Output each entry verbatim. Leave the images out.

+ + +

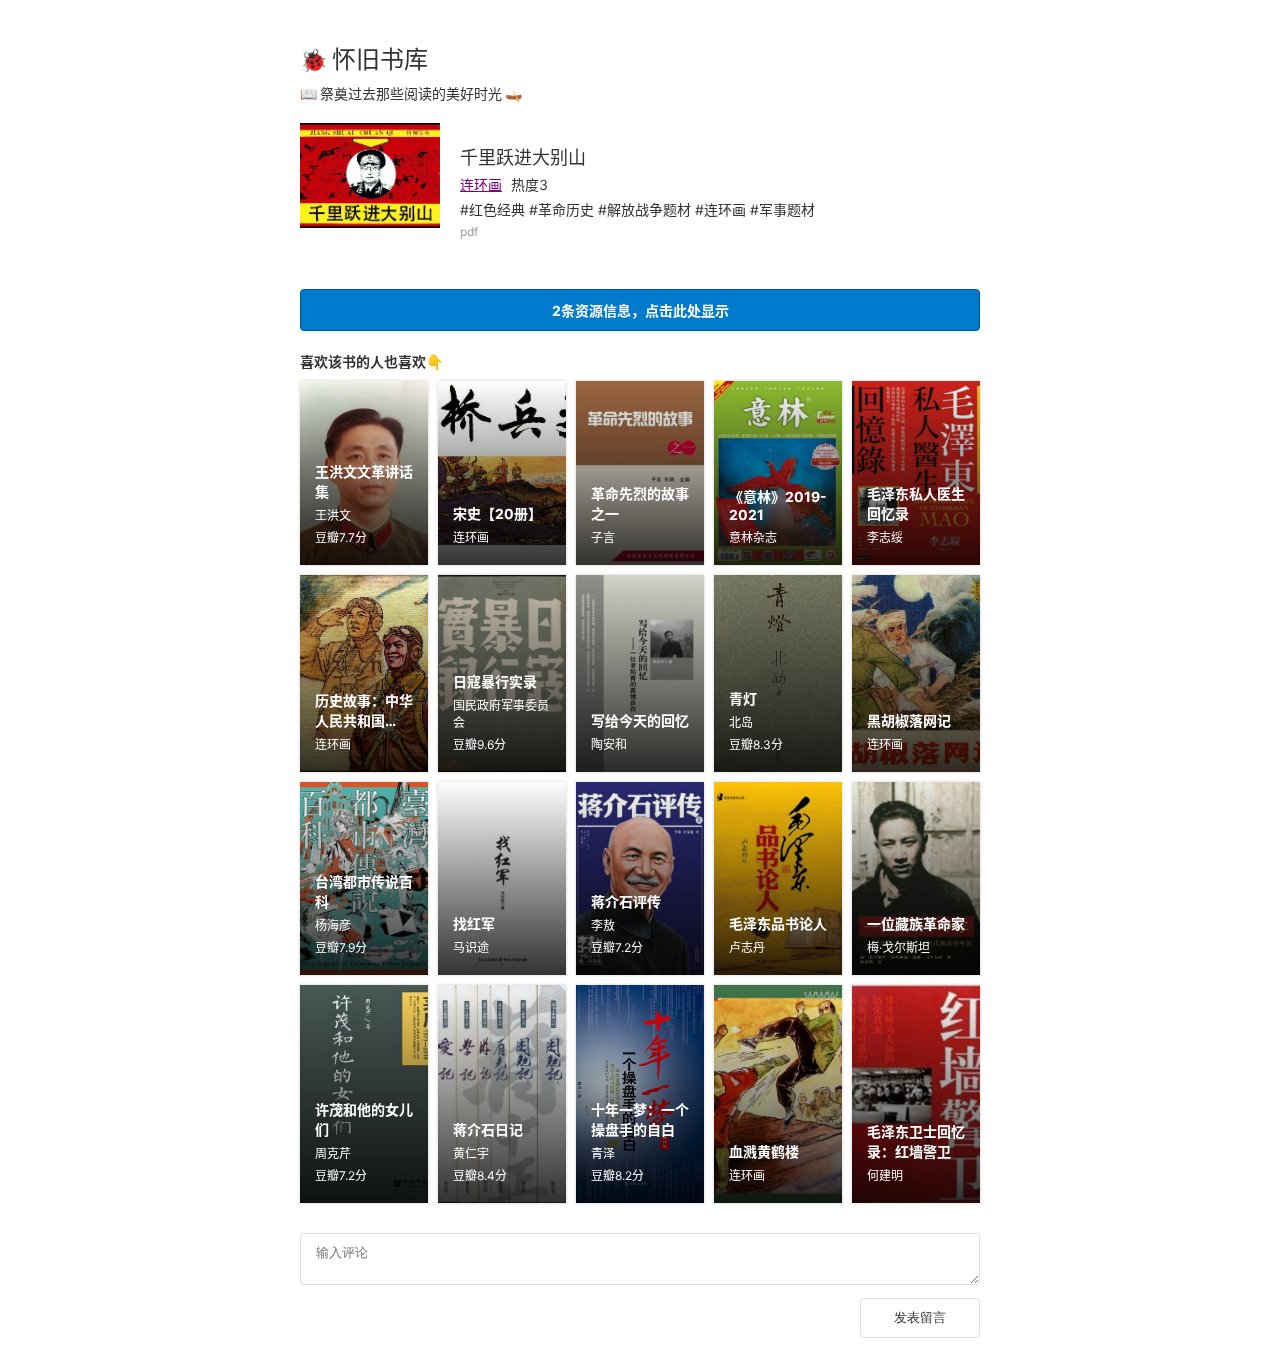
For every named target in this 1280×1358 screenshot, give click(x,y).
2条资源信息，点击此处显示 (640, 310)
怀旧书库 (380, 59)
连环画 (481, 184)
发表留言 (920, 1317)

+ + +

Answer.
For every named target in this 1280×1358 screenshot, give click(x,y).
2条资源信息，点击此处显示 (640, 310)
怀旧书库 (380, 59)
连环画 (481, 184)
发表留言 (920, 1317)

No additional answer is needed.